El vitalismo transclase, que no sólo es juvenil, se hace fuerte en la idea de que “no podemos tener miedo ante una cosa tan chiquita, cuya letalidad es ínfima y focalizada en los mayores”. Un poco sobre la base de un recorte arbitrario de la información sobre quiénes son las víctimas mortales privilegiadas del virus, o sobre las secuencias de contagio se saca una conclusión que al mismo tiempo es portadora de un discurso moral y pasible de ser moralizada: “¡los jóvenes son los que enferman!” o la respuesta “ustedes dicen eso porque no son empáticos con las consecuencias del encierro”. En ese debate todos y nadie tienen la razón. 

La grieta es un fenómeno de minorías intensas. Activarla a propósito de la gestión de la pandemia es jugar con el peligro de que se amplifique y de que todo el mundo encuentre un lugar en ese falso refugio que oculta la complejidad de la sociedad y las fracturas reales. Con la grieta nunca ganan ni el país ni el actual oficialismo que a veces se complace en el furor cortoplacista de la supuesta batalla definitiva. La grieta es una posibilidad que está instalada en las disposiciones de los argentinos porque es el decantado de lo político en los esquemas de la acción social con que muchísimos sujetos evalúan, perciben y actúan. La sociedad está más allá de la grieta política, aunque no lo sepa y deba acudir a ella para hacer inteligible y decodificable públicamente sus opiniones e interés. 
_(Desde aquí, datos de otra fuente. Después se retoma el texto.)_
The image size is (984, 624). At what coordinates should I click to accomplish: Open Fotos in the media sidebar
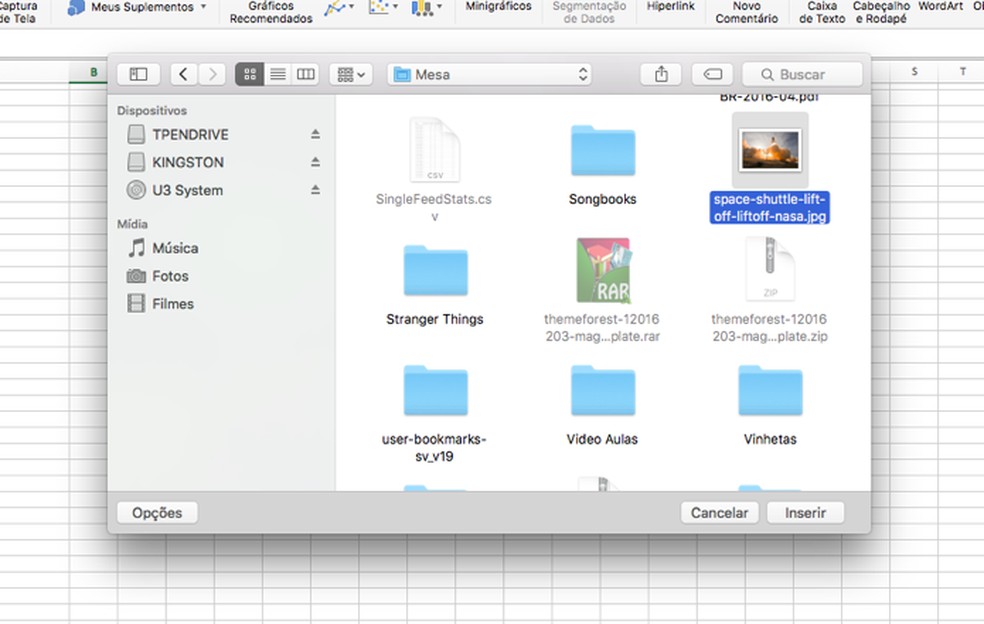pos(170,276)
La interpretación que enfoca como criminales a los jóvenes que vacacionan en Pinamar y rompen las normas omite que no son solo jóvenes ni ricos los que por diversas razones cumplen de forma fragmentaria, limitada e incluso nula las recomendaciones del DISPO. Y con ello corre el riesgo de debilitar aún más la adhesión a las medidas sanitarias e incluso incentivar el espíritu de insubordinación que se legitima en el valor de la libertad con el efecto no deseado de aglutinar a quienes usan fragmentariamente la norma con aquellos que la rechazan activa y globalmente. La norma tiene usos con significados múltiples. La promoción de la misma o el combate a su incumplimiento no pueden alinearse en discursos morales que siguen las líneas más twiteras de la grieta so pena de ayudar a que se produzca ese efecto de galvanización reactiva. 
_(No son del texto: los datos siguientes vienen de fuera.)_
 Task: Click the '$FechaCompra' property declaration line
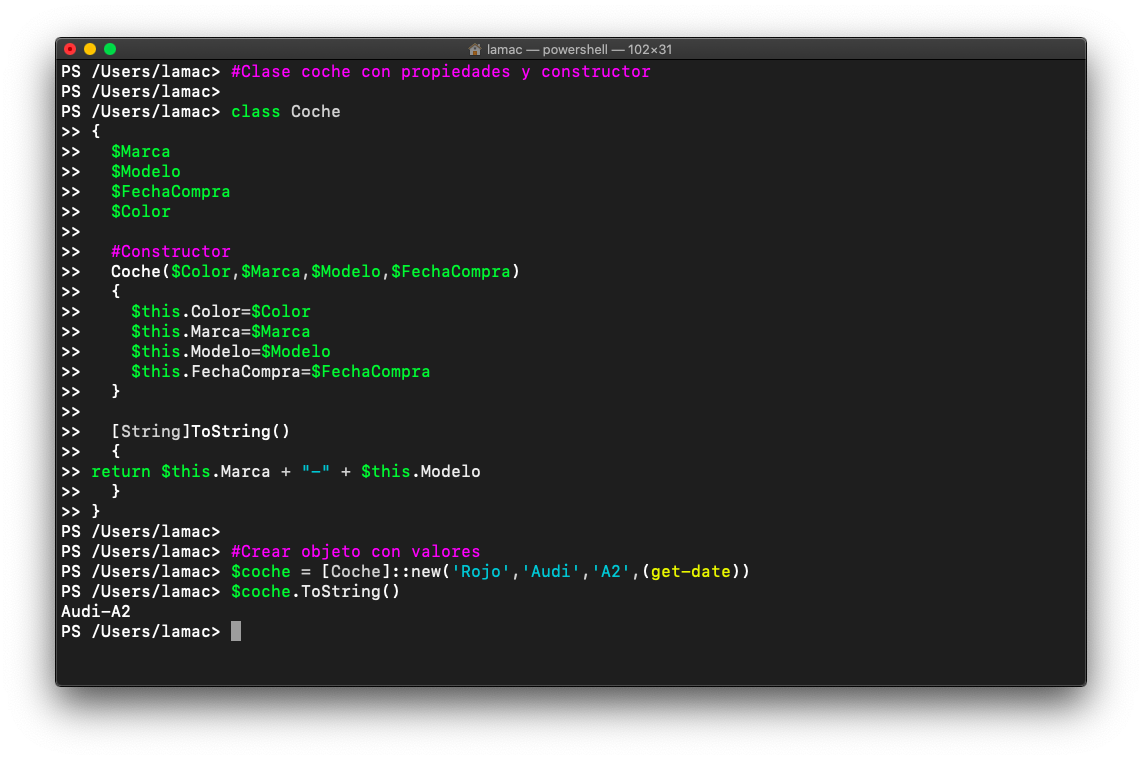click(170, 192)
En la promoción de la salud no debe confundirse el conjunto de la sociedad al que hay que contener con un segmento de la propia base electoral. La mirada estatal sobre la pandemia no puede alinearse sólo con quienes tienen todas las posibilidades de ser epidemiológicamente correctos. El Estado debe encarnar un punto de vista más amplio que el de un sector que ha identificado en el objetivo salud la posibilidad de hacer valer la prioridad de lo colectivo (y de su versión de lo colectivo). Este sector es una parte visible de su base electoral, pero de ninguna manera su totalidad y menos todavía de la sociedad argentina a la que debe gobernar. El decreto presidencial que gobernadores e intendentes deberán interpretar y ejecutar de acuerdo a sus realidades es, justamente, una tentativa de armonizar todos los factores en un promedio: una medida de no muy alto impacto epidemiológico, de no tan alto costo político y con la esperanza de que la vacunación genere otras condiciones. Gobernar la conjunción de la pandemia con los resultados de una de las más grandes crisis de endeudamiento de la historia no parece dejar muchas alternativas. Es gobernar un terremoto en cámara lenta.